Job Initialisation in MapReduce
Resource manager hands off the request to the YARN scheduler when it receives a call to its submitApplication() method. The resource manager launches the application master’s process there when the scheduler allocates a container under the node manager’s management. MRAppMaster is the main class of Java application for the Java application that masters for MapReduce jobs. By creating a number of bookkeeping objects, it initializes the job to keep track of the job’s progress. This is because it will receive completion reports and receive progress from the tasks.
The next step is retrieving the input splits. These are computed in the client from the shared filesystem. Then a map task object is created for each split. It also creates a number of reduce task objects determined by the mapreduce.job.reduces property. This property is set by the setNumReduceTasks() method on Job. At this point, tasks are given IDs and how to run the tasks that make up the MapReduce job is decided up by the application master.
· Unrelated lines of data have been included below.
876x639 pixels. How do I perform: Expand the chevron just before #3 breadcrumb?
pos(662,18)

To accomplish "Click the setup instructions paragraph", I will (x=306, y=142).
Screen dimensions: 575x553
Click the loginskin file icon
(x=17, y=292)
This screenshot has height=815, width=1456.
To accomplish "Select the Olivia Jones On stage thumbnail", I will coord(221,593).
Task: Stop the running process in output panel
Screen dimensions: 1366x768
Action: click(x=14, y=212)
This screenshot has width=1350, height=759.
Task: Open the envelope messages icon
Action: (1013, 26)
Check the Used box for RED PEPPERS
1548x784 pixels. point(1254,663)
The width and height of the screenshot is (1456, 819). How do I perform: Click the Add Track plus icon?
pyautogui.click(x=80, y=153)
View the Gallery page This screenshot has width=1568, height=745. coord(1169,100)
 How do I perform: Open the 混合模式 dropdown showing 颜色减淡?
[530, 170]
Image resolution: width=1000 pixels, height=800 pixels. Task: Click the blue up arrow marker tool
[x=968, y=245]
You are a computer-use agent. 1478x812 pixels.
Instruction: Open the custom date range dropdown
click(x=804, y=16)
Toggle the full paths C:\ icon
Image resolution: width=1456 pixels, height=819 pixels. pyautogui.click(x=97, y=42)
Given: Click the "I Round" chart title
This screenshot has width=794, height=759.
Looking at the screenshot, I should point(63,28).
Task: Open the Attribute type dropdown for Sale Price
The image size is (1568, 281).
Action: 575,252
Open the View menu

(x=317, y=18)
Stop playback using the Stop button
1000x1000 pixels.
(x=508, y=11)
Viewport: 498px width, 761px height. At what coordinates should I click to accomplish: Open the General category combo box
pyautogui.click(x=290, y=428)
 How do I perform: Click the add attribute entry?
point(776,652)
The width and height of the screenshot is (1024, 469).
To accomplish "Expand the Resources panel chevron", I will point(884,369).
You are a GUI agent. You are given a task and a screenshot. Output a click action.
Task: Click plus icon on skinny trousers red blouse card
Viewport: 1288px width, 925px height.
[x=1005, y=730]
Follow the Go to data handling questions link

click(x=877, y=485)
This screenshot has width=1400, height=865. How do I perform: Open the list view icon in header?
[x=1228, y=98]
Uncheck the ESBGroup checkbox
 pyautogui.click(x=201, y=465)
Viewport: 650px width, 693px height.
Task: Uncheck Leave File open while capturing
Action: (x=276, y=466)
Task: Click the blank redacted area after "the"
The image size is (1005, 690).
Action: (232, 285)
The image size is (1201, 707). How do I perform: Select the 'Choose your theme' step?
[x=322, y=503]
Application master may choose to run the tasks in the same JVM as itself if the job is small. If the running tasks and overhead of application running and allocation outweigh the gain to be running in parallel, application master will work on. Such a task is said to be uberised.
A job that is one that has less than 10 mappers, only one reducer can be defined as a small job. For a small job, the size of the input is less that one HDFS block. By setting mapreduce.job.ubertask.maxmaps, mapreduce.job.ubertask.maxreduces, and mapreduce.job.ubertask.maxbytes, these values may be changed for a job.
By setting mapreduce.job.ubertask.enable to true, Uber tasks must be enabled explicitly (for an individual job, or across the cluster). The application master calls the setupJob() method on the OutputCommitter, finally before any tasks can be run, the application master calls the setupJob() method on the OutputCommitter.
The final output directory for the job and the temporary working space for the task output is created by the FileOutputCommitter (it is the default). Final output directory for the job is created and for the task output, the temporary working space is created.